• _Provided passage_
============================================================

# 8x14 lathe mods



## TroyO (May 28, 2010)

I've done a ton, but i figured I'd post a couple that folks may find interesting.

First up is the variable speed tradmill motor upgrade. The mechanics were dead easy... just drilled/tapped and put studs in to fit the new motor.

Electronics took a bit longer... mostly just lots of wiring. 

First pic... added a light to the lathe, which has been nice if a bit bulky.

Second pic.... this was my answer to making sure I stopped the motor before reversing (Which will blow the controller and/or demagnatize the motor.) Opening the fighter jet style interlock cover flips the top switch which cuts the magnetic switch's magnet and opens the circuit. The Fwd/Rev switch is whats under the interlock.

Third pic is of the controller and fan mounted in an old cash box.

============================================================

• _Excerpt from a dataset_
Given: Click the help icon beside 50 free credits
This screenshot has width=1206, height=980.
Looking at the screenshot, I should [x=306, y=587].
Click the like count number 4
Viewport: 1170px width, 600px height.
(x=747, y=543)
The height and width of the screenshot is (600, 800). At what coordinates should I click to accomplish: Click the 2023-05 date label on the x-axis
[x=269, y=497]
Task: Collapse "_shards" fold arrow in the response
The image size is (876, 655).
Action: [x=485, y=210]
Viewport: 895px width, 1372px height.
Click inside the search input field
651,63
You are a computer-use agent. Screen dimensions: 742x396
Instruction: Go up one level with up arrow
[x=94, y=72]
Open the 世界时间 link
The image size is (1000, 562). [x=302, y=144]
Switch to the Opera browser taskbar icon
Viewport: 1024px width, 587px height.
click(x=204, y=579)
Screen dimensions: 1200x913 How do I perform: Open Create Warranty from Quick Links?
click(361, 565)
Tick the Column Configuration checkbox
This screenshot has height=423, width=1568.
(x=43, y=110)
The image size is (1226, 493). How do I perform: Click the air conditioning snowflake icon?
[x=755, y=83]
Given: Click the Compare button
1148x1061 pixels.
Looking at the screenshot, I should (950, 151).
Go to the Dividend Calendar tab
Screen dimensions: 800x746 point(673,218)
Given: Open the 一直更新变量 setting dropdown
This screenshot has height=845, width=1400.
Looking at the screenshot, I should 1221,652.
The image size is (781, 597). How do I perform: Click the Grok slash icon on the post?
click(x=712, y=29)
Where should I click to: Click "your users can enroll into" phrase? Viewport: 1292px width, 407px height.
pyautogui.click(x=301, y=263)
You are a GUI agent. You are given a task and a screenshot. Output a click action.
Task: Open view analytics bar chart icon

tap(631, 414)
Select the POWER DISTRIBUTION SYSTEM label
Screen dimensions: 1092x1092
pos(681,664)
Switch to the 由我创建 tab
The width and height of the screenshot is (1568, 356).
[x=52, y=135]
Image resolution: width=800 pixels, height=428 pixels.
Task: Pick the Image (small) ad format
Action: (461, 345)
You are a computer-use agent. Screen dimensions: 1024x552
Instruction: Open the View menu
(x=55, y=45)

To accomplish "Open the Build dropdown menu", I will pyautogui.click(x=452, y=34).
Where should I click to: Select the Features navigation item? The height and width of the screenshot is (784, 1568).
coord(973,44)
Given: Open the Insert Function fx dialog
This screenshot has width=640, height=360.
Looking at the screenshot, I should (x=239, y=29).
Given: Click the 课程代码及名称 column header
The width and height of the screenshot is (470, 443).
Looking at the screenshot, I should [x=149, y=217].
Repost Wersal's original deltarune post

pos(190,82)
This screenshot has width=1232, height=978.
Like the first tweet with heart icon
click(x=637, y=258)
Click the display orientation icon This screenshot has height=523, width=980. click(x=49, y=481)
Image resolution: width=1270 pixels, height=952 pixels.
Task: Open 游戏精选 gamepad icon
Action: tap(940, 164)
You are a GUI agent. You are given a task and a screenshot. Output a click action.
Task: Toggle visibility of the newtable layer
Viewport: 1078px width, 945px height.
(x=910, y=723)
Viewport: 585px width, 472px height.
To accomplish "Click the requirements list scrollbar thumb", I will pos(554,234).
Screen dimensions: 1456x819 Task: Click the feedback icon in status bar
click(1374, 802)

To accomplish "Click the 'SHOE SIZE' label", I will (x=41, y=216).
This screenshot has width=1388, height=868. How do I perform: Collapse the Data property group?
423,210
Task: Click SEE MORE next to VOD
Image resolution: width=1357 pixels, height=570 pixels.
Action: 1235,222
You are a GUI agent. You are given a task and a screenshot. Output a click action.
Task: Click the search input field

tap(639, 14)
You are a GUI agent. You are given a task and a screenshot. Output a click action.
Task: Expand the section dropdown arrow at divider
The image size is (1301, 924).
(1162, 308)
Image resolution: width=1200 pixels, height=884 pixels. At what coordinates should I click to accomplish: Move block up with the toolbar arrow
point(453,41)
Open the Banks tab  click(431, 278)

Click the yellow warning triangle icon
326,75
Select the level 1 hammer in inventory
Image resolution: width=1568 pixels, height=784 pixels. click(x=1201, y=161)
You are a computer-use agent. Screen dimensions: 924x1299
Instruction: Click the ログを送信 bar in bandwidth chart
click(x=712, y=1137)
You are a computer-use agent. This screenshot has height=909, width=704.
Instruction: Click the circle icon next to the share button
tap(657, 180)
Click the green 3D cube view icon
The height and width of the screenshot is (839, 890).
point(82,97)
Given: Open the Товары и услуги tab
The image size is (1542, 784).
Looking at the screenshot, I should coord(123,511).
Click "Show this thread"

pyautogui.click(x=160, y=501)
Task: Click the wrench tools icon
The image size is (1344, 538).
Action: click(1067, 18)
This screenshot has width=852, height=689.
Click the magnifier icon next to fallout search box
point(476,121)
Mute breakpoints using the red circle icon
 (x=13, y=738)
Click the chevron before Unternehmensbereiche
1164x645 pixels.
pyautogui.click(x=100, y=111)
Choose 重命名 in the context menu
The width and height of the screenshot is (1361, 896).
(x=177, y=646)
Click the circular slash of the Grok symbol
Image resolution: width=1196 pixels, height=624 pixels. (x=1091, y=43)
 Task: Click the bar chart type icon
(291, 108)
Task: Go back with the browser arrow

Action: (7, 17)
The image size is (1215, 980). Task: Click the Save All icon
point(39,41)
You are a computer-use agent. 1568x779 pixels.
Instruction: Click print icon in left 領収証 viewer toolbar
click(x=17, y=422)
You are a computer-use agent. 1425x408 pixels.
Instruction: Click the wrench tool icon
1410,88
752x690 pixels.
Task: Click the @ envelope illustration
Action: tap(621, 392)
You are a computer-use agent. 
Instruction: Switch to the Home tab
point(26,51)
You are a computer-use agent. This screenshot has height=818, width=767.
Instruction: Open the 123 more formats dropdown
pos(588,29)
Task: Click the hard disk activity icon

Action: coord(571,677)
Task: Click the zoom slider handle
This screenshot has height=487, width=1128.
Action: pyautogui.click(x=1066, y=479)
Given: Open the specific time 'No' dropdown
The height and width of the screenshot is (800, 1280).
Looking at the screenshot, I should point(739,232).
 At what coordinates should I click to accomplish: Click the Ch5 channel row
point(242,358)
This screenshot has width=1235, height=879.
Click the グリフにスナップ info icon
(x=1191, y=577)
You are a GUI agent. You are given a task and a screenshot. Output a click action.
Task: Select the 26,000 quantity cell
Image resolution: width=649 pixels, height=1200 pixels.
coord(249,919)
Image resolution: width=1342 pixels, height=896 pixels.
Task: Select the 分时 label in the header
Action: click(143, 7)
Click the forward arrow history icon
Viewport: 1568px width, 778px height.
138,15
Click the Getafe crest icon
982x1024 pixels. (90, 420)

============================================================

• _Actions to take_
1. Reproduce the lathe mods post from "I've done a" to "a bit bulky.".
2. List what each of the numbered pictures described in the lathe mods post shows.

• _Task answers_
1.
I've done a ton, but i figured I'd post a couple that folks may find interesting.

First up is the variable speed tradmill motor upgrade. The mechanics were dead easy... just drilled/tapped and put studs in to fit the new motor.

Electronics took a bit longer... mostly just lots of wiring. 

First pic... added a light to the lathe, which has been nice if a bit bulky.

2.
- First picture: a light added to the lathe
- Second picture: an interlock setup with a fighter jet style cover over the Fwd/Rev switch, which ensures the motor is stopped before reversing
- Third picture: the controller and fan mounted in an old cash box